Competitive Positioning
Codenotary enters the AI agent observability space from a distinct angle. Most observability vendors are extending existing APM or tracing capabilities toward agentic workloads. Codenotary is coming from the supply chain integrity and trust direction, which gives it a different security posture. The combination of notarization, continuous verification, and now behavioral monitoring creates a lineage-aware approach to agent governance that APM-first vendors don’t naturally offer.
The competitive risk is that larger platform vendors, including hyperscalers offering managed agent runtimes, will build monitoring and remediation capabilities directly into their orchestration layers. Codenotary’s defensible position is that platform-native monitoring is inherently conflicted: the same vendor running your agents has a commercial incentive to minimize reported risk. An independent trust layer, with cryptographic proof of what agents did and when, has durable value precisely because it sits outside that relationship.
Looking Ahead
Short-Term: From Visibility to Governance
The immediate market test for AgentMon is whether organizations with live multi-agent deployments will layer in purpose-built observability, or rely on existing tooling that wasn’t designed for autonomous systems. Given that the organizations deploying agents most aggressively are also the ones under the most regulatory pressure, particularly in defense, government, and financial services, the demand signal looks credible. We expect Codenotary to announce integrations with the major agentic frameworks over the next 12 months, which will be a prerequisite for broad adoption.

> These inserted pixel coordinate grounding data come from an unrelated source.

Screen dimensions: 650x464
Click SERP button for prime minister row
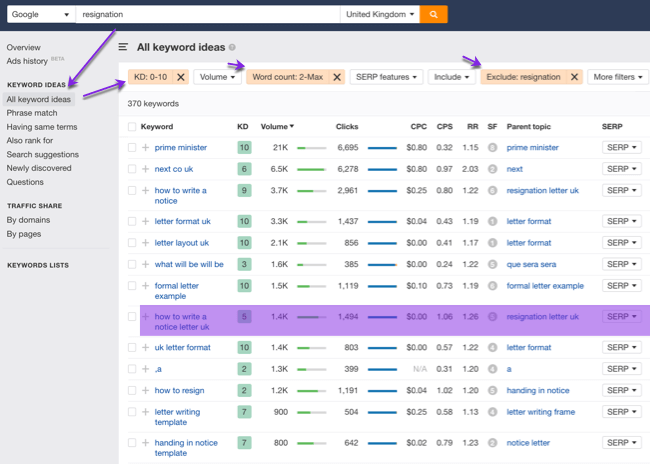click(x=621, y=147)

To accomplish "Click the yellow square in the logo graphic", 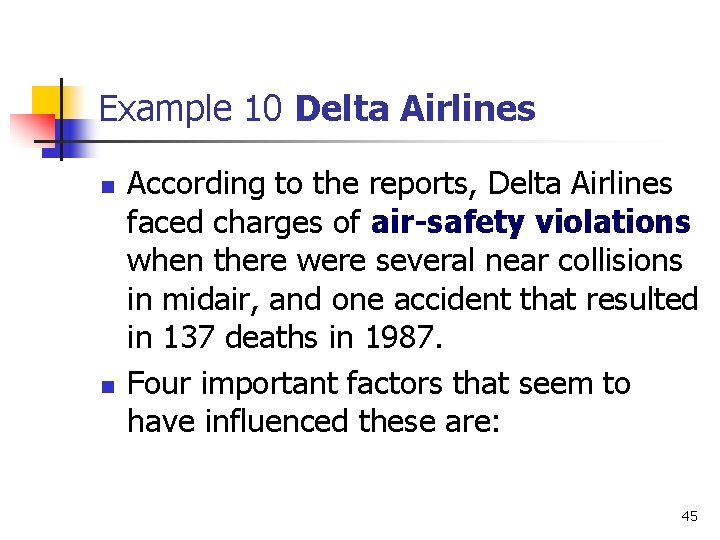I will pyautogui.click(x=46, y=102).
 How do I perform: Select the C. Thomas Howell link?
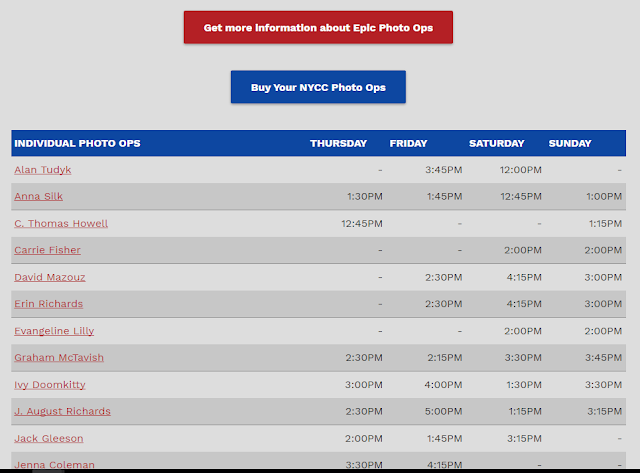(x=61, y=224)
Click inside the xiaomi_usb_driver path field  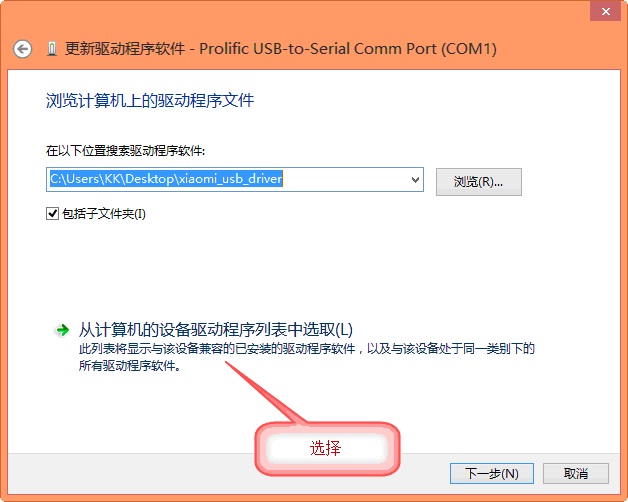(235, 179)
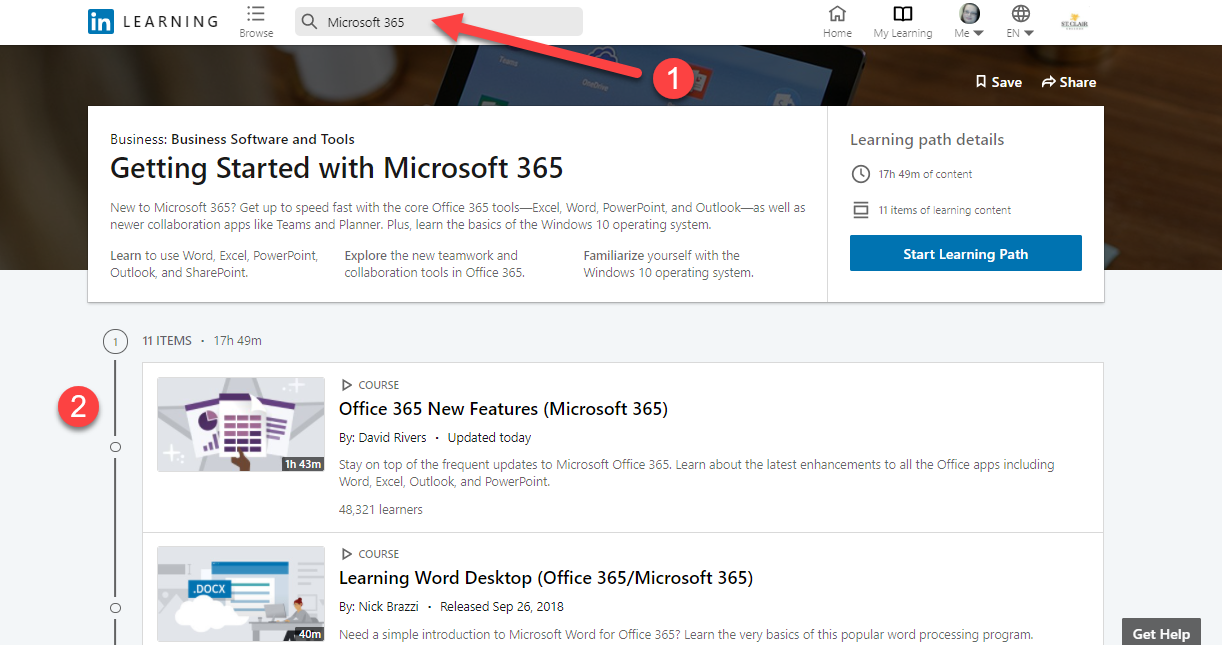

Medium-Term: Autonomous Remediation as Standard Practice
AgentX arrives at a time when the market is moving faster than most security vendors acknowledge. As infrastructure fleets grow and AI-generated code increases vulnerability surface area, manual remediation simply cannot keep pace. The organizations that adopt autonomous remediation tooling in the next 18–24 months will develop the institutional experience required to govern it safely. Those that wait will face the choice of accepting a growing backlog or implementing remediation automation under pressure, which is the worst possible time to learn its failure modes.
Codenotary’s growth in defense and government provides a proof point that even the most risk-averse buyers are moving in this direction. The commercial enterprise market, where risk tolerance is higher and deployment cycles are faster, should follow. The broader question is whether Codenotary builds the ecosystem relationships required to become a platform of record for AI infrastructure security, or remains a specialized point solution. That outcome will depend heavily on how aggressively they pursue integrations with the cloud providers and agentic frameworks where enterprise AI workloads are actually running.